Governance concerns are central to the proxy contest. ISS and Glass Lewis have highlighted a “clear lack of independence” from Bill Foley, the company’s largest shareholder and a key board member, and have described the board as a “byzantine network of interlinked directors.” The advisers argue that this concentration of influence undermines effective oversight and has contributed to the company’s underperformance. Carronade Capital has amplified these concerns, asserting that governance failures have “destroyed shareholder value.”

Cannae’s management counters the criticism by pointing to its ongoing transformation and capital‑return strategy. The company maintains that its shift toward private investments is already underway and that the board has been working to reduce the discount to net asset value. Management has highlighted recent share buybacks and dividend payments as evidence of its commitment to returning value to shareholders, suggesting that the board changes advocated by Carronade are unnecessary and misaligned with the company’s long‑term strategy.

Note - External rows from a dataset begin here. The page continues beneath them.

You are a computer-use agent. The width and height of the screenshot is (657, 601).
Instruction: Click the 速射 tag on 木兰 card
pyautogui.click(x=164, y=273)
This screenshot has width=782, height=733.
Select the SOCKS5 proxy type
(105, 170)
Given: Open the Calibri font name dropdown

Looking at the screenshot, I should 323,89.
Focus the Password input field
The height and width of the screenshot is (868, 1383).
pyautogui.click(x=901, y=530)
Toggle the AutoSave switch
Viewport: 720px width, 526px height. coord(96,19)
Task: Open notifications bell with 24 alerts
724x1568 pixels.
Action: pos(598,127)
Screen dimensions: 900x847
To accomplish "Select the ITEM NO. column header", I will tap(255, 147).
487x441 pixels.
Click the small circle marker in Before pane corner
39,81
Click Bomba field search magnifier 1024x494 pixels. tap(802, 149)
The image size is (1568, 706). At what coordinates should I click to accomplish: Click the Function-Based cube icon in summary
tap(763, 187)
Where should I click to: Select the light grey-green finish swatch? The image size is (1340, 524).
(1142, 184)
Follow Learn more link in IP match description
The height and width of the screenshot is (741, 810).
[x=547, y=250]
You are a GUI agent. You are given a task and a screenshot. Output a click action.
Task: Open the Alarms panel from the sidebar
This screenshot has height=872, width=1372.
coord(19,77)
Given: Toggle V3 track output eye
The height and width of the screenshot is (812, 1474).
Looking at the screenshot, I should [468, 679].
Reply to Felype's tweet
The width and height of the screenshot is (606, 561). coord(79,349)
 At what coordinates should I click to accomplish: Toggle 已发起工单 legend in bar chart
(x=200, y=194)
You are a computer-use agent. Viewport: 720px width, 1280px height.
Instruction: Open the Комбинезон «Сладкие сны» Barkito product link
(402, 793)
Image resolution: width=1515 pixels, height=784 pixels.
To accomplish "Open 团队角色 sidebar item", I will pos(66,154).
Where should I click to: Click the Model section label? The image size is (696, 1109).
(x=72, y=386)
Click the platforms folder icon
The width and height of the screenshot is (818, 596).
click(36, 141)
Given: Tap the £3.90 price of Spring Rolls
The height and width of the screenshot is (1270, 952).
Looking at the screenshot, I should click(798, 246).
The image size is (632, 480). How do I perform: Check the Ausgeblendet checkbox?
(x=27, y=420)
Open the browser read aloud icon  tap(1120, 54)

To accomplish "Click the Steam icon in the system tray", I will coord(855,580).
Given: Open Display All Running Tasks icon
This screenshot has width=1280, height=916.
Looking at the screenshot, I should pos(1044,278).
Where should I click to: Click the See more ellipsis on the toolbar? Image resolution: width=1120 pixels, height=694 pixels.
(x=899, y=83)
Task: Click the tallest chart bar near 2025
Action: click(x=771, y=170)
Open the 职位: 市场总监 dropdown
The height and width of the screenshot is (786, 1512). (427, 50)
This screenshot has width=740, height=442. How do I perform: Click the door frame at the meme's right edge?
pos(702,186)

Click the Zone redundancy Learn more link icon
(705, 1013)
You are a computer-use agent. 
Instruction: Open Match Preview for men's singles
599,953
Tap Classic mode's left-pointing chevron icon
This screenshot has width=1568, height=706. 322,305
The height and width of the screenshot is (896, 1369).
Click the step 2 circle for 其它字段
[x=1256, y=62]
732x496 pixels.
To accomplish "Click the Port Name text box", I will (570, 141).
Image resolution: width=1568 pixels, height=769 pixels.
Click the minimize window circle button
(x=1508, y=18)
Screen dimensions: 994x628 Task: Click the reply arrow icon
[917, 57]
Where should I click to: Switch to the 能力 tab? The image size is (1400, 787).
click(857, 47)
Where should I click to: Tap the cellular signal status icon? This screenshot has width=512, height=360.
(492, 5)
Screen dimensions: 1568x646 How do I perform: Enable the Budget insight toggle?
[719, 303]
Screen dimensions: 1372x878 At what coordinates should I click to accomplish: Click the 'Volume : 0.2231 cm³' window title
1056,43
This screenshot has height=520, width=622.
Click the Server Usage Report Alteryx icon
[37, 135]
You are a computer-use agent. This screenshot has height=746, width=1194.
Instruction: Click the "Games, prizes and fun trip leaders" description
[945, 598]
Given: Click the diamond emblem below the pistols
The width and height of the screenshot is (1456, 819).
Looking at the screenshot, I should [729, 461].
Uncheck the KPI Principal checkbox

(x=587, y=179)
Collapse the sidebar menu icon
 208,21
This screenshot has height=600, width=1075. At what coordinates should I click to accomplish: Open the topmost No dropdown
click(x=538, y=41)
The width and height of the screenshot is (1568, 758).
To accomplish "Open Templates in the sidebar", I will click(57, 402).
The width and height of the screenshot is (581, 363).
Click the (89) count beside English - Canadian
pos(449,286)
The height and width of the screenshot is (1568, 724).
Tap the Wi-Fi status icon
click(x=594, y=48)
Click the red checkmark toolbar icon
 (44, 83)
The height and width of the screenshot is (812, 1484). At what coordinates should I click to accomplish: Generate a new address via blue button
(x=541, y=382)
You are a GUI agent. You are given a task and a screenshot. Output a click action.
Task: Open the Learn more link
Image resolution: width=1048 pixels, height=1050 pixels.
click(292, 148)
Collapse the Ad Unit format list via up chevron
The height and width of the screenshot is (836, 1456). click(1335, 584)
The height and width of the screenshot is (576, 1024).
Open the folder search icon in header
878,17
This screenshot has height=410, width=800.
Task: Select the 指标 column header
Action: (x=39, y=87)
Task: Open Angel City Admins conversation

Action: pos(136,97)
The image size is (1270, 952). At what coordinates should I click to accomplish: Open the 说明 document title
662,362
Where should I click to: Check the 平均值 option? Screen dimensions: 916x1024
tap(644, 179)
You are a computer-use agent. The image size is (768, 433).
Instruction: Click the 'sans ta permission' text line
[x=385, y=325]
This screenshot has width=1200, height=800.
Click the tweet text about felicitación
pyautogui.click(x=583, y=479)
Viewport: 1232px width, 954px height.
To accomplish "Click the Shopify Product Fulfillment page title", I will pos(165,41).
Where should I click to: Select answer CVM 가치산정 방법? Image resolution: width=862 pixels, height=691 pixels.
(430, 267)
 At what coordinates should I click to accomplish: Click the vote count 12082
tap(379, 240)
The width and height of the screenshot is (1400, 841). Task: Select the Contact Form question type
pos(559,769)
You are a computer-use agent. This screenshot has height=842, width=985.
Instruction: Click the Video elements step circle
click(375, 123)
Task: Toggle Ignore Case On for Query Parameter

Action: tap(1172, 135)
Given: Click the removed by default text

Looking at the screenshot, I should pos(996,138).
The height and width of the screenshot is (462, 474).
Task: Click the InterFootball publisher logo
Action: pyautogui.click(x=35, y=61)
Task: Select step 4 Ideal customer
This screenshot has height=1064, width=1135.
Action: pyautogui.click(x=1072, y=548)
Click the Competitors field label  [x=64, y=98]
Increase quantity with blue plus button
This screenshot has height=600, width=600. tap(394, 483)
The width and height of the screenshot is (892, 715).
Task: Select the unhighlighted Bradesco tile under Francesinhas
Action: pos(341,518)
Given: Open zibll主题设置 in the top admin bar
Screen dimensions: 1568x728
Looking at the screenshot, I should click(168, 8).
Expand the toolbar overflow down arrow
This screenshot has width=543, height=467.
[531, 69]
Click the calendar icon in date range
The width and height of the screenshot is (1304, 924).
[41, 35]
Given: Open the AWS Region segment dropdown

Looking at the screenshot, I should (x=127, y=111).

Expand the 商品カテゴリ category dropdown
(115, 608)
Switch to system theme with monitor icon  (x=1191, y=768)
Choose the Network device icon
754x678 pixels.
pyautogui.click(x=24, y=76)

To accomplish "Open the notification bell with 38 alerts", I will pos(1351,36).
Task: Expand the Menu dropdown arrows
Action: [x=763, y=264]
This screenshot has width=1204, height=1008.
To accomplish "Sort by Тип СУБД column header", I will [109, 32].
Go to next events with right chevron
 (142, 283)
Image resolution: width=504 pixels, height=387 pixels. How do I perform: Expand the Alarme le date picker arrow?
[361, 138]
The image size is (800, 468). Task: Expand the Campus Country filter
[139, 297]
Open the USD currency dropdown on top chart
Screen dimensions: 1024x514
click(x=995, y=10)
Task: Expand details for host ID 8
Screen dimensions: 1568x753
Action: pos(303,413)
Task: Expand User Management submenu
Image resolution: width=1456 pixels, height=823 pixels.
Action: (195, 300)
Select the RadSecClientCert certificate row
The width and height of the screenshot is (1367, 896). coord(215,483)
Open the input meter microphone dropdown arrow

Financially, Cannae reported a third‑quarter loss of $1.25 per share versus an expected $0.29, a miss driven by revenue shortfalls and margin compression. Revenue for the quarter fell slightly below expectations, reflecting weaker demand in the Restaurant Group and pressure on the Dun & Bradstreet segment. The loss underscores the challenges the company faces in executing its transformation while maintaining profitability. The proxy recommendations therefore signal a potential shift in governance that could influence how Cannae navigates its strategic pivot and addresses its financial headwinds.

The proxy contest is likely to intensify scrutiny of Cannae’s board composition and governance practices. A successful vote for Carronade’s nominees could bring new oversight and potentially alter the company’s strategic direction, while a defeat would reinforce the current board’s mandate to continue its transformation agenda. Investors will be watching the December 12 vote closely, as the outcome could reshape Cannae’s governance structure and its approach to capital allocation.